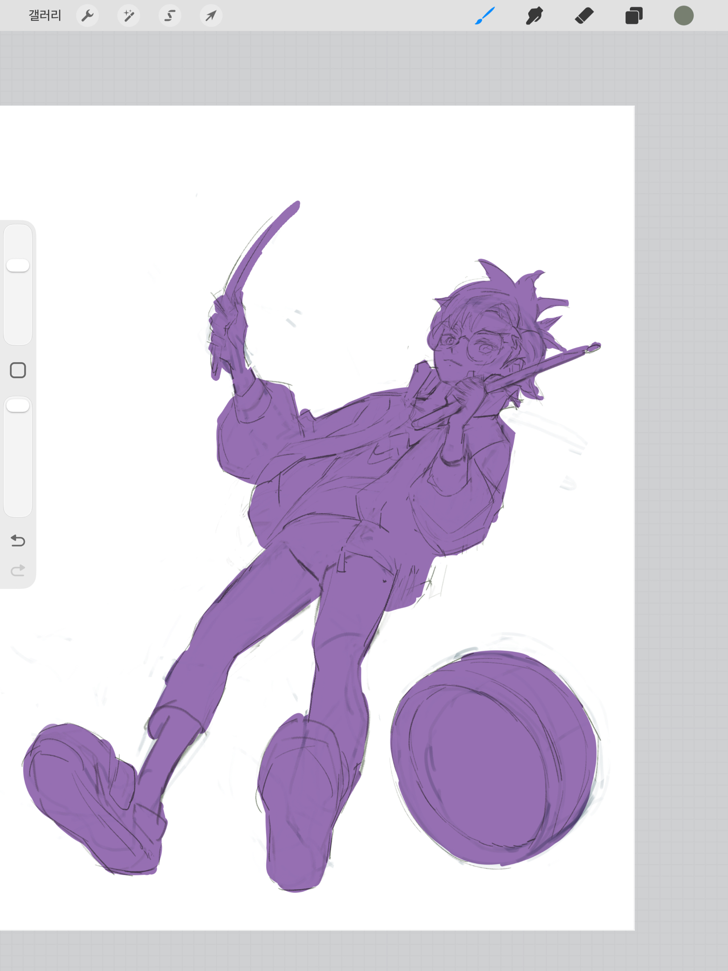Select the Eraser tool
728x971 pixels.
584,16
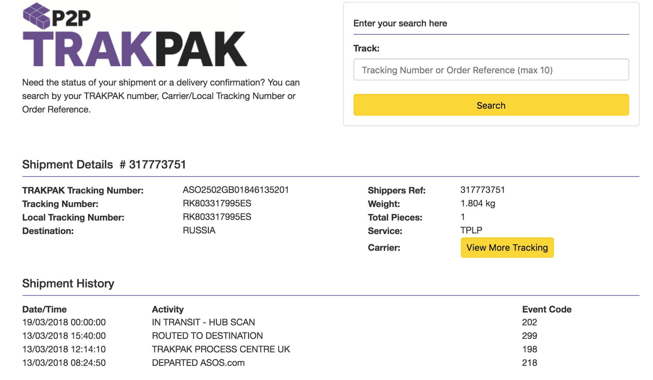Open View More Tracking carrier button
653x380 pixels.
pyautogui.click(x=507, y=248)
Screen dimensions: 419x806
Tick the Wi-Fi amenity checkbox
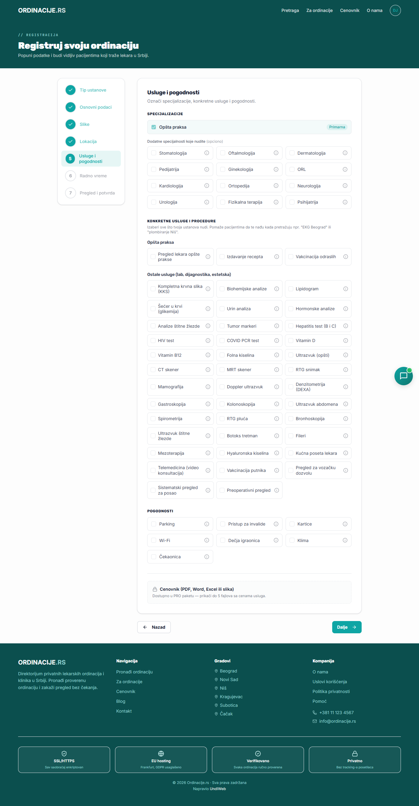tap(154, 540)
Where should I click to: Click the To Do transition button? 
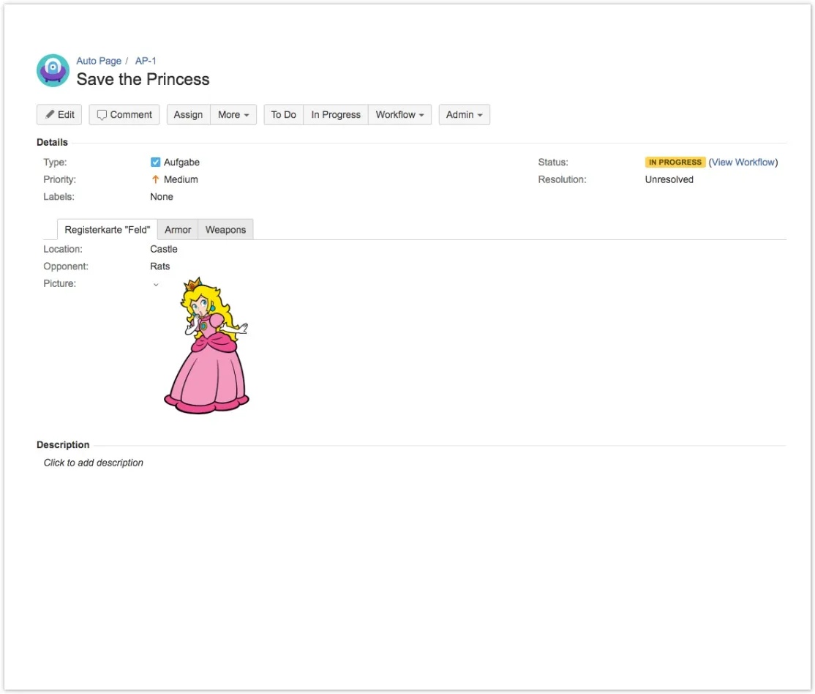pyautogui.click(x=283, y=115)
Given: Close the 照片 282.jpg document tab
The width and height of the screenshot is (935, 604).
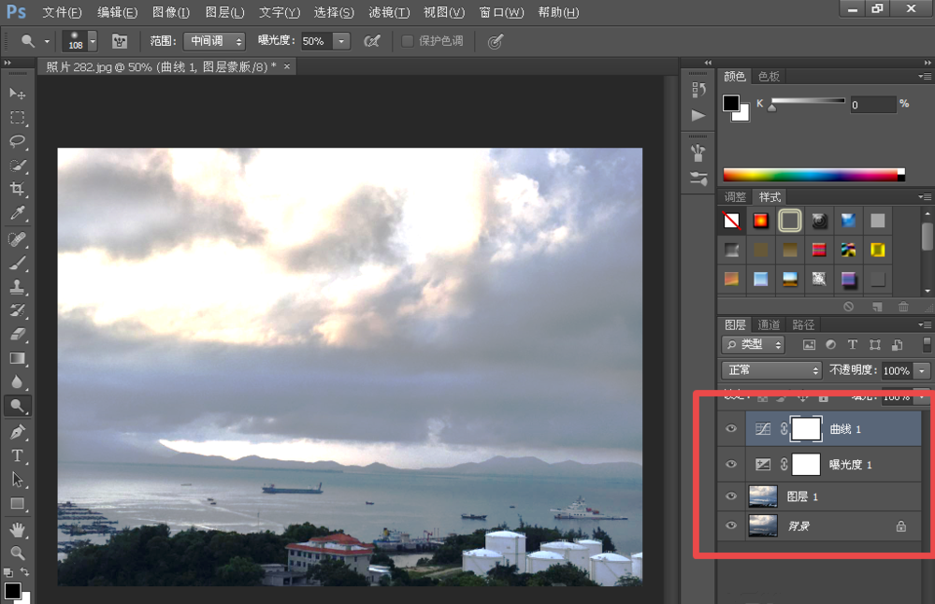Looking at the screenshot, I should 287,65.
┄┄┄┄┄┄
▸ AIM OF THE EXERCISE:
Please reproduce all of the data above word for word, line by line, and omit the pictures.

▸ WRITTEN SOLUTION:
Select the Eraser tool
728x971 pixels.
584,16
Open View More Tracking carrier button
653x380 pixels.
pyautogui.click(x=507, y=248)
Screen dimensions: 419x806
Tick the Wi-Fi amenity checkbox
tap(154, 540)
Where should I click to: Click the To Do transition button? 
pyautogui.click(x=283, y=115)
Given: Close the 照片 282.jpg document tab
The width and height of the screenshot is (935, 604).
Looking at the screenshot, I should 287,65.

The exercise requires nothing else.